読心さんと災さん。茉理さんの訪問検心(http://privatter.net/p/1845223)の後、チェスクロックよりも前のお話になります。

Posted by @san_ph7

 美しく整えられた城の庭園に夜の帳落ちて、風が庭木の間を駆けるささやかな音が聞こえるだけの、静かな日。星は高く澄んだ空の中、宝石のように冷たく輝いている。
 庭の一角にある東屋には金の髪をした女性が椅子に腰掛けている。両目を黒い布で覆い、傍らには装飾のついた白い杖が置かれている。この特徴的な容姿をした彼女を知らぬものをこの国で探すのは難しいだろう。かつては盲目の姫君、今は読心の勇者として国内外にその名は知られている。不用心なことに、彼女はこの場所に従者もつけずにひとりきりだった。
 静かに、息を吐く。白い吐息が凍みた空気へと霧散していった。彼女は厚手のケープの縁を握り、ただじっと、夜の中誰かを待っている。
 やがて、彼女の頭上、東屋の屋根の上でざわりと闇が音もなく蠢いた。そこにいたのは人非ざるものだ。黒を纏うもの。その気配も姿も、ほとんどは夜の中に溶け込んでしまっている。暗闇に浮かび上がるのは宝石のような緑色の瞳と、毛先だけが金に輝く髪ぐらいだった。夜に溶けた大きな翼を合図のように数回はためかせると、その下にいる彼女がうつむき加減だった顔を上げた。
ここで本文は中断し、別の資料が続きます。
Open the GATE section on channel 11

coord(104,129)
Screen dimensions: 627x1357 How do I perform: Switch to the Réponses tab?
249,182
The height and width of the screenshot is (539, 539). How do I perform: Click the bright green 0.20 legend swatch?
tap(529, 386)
(来るとも分からないものをこの寒空の下ずっと待ってたのか? 無謀というか何というか……もう少し賢いと思っていたんだけど)
 彼はするりと身を翻して、屋根から東屋の中に滑るように移動した。これだけ彼が至近距離にあっても、彼女は名も知らぬ魔物のごとき気配に怯む様子はない。それは盲目故ではなく、彼女が勇者であるからでもない。
「あら、夜の散歩のつもりでしてよ」
 しかしその声は、僅かにながら震えている。
(週に数度の夜の散歩ね。体を冷やすほど長く?)
 やや眉間に皺を寄せながら、彼は自分の纏っていた灰色の外套を彼女の体へ巻いた。
 かつて彼も関わったオークションの中で、一見淑やかなこの姫君にも豪胆な一面があることを知ったのは最近のことだ。聡明であるが、五感のひとつを持ち得なかった代わりに物事に対する好奇心が人より強いと見える。真実を求め、知りたいと願う心もまた。
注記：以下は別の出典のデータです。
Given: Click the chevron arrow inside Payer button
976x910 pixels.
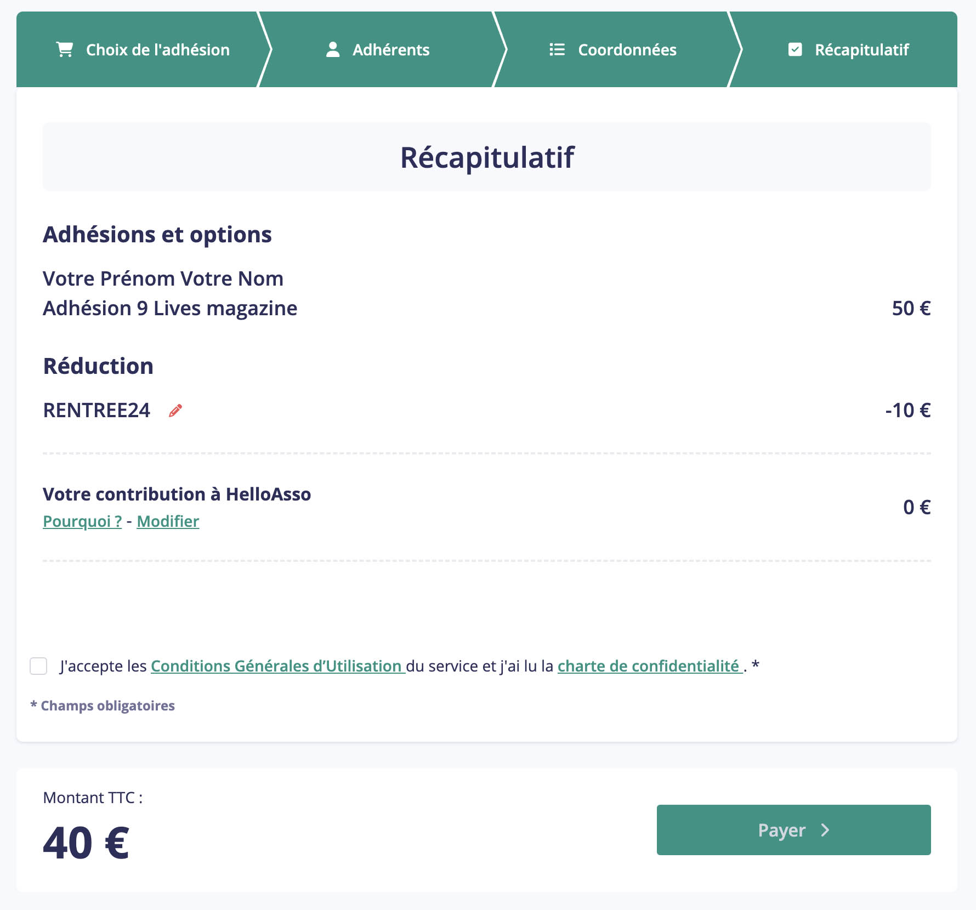Looking at the screenshot, I should (825, 830).
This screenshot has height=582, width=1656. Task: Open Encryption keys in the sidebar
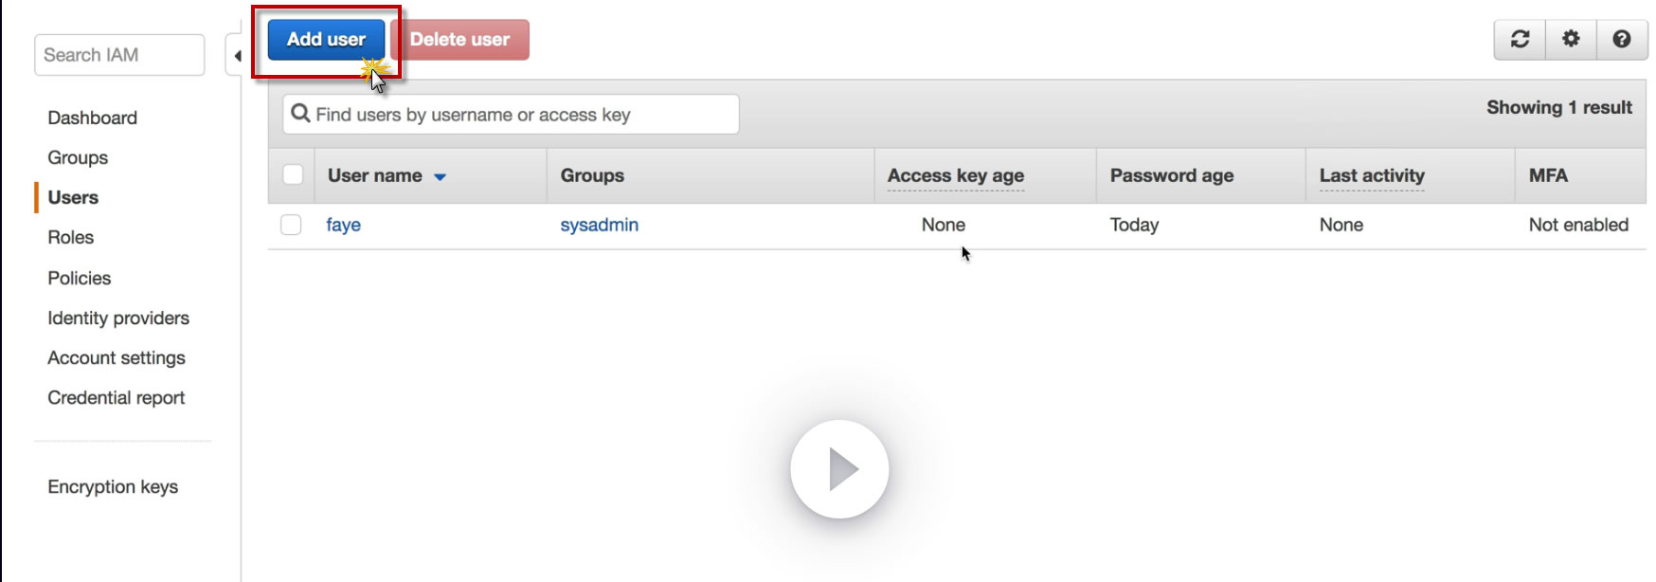113,486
 彼女とは魔界の大牢獄で幾度かすれ違っただけではなく、彼の方からある意図を持って一度だけ接触している。その時は彼女の行動が遠因となったひとつの未来を変更するためであり、彼が別れ際にまた会おう、と告げたのは別の未来を予測したからだった。未来とは行動によってのみ変えられるもの。彼は変更された先の未来を確かに予知していたはずだった。
 しかし彼女のこの行動もまた、不測の出来事である。
 どうも、これはそういうものらしいことを彼は前例をもって認めている。彼がそれを必要としたのではなく、彼らが彼を呼ぶのだ。そうして予測のできない別の未来が紡がれていく。
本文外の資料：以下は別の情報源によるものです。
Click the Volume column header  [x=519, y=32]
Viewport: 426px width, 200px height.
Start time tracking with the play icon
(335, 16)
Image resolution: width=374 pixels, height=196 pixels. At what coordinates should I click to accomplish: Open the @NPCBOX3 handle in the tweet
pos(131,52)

「お気遣い感謝致します。あの、お掛けになられては?」
「翼が邪魔でね」
 思わず口に出してしまったことも相まって、きまり悪そうに彼は目を逸した。
……何が知りたい?)
「いえ、その前に先日のお礼を。貴方のお陰で我が国の民を守ることができました。貴方の警告がなければ、私は何も知らずにあの方を危険に晒していたでしょう」
 もう一度感謝の言葉を述べた彼女が頭を垂れようとしたのを、彼は肩を掴んで押し留めた。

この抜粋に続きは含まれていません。